Persistence-1.1.1: Quickly detect clusters and holes in data.

Copyright(c) Eben Cowley 2018
LicenseBSD 3 Clause
Maintainereben.cowley42@gmail.com
Stabilityexperimental
Safe HaskellNone
LanguageHaskell2010

Persistence

Description

This module contains functions for constructing filtrations and computing persistent homology, as well as a few utility functions for working with filtrations.

A filtration is a finite sequence of simplicial complexes where each complex is a subset of the next. This means that a filtration can be thought of as a single simplicial complex where each of the simplices is labeled with a "filtration index" that represents the index in the sequence where that simplex enters the filtration.

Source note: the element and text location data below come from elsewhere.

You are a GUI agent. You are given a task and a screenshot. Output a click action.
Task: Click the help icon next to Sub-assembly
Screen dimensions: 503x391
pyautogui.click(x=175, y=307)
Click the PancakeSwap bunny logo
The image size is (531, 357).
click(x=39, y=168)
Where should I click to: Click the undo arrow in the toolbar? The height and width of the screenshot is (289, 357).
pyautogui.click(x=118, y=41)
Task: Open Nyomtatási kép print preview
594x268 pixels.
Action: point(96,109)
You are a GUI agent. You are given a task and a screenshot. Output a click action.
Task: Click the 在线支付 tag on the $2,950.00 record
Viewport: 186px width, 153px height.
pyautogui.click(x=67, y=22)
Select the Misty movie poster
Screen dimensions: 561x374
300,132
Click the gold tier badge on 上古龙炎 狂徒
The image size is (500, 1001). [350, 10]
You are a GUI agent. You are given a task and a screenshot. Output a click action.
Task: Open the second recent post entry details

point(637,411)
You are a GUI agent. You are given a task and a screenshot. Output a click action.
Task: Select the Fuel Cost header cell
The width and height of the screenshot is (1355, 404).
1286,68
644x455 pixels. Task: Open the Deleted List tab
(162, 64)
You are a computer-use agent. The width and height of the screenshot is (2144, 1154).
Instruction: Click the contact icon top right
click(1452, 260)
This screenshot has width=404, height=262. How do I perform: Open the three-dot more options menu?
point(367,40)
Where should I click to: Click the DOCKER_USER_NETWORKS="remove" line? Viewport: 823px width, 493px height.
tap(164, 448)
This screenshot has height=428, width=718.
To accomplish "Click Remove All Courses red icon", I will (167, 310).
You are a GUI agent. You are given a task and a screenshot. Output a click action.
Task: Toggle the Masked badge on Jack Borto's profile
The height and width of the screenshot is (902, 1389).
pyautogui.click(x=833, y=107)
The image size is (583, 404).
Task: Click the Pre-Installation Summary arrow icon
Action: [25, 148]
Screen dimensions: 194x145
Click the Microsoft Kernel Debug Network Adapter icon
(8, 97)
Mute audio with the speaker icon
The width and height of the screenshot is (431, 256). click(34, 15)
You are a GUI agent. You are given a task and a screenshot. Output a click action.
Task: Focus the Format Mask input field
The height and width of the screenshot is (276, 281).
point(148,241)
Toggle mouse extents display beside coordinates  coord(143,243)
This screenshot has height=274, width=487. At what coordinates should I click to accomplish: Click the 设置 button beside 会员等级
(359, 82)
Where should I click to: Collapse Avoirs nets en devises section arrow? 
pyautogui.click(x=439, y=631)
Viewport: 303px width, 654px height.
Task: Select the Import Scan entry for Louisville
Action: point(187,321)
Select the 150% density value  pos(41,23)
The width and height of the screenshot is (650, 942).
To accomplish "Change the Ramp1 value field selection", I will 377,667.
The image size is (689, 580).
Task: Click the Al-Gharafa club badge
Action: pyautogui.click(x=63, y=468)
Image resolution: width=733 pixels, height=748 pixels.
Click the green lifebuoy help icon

One way to create a filtration, given a simplicial complex, a metric for the vertices, and a list of distances, is to loop through the distances from greatest to least: create a simplicial complex each iteration which excludes simplices that contain pairs of vertices which are further than the current distance apart. This method will produce a filtration of Vietoris-Rips complexes - each filtration index will correspond to a VR complex whose scale is the corresponding distance.

An essential thing to note about the way this library is set up is the distinction between "fast" and "light" functions. Light functions call the metric every time distance between two points is required, which is a lot. Fast functions store the distances between points and access them in constant time, BUT this means they use O(n^2) memory with respect to the number of data points, so it's a really bad idea to use this optimization on substantially large data.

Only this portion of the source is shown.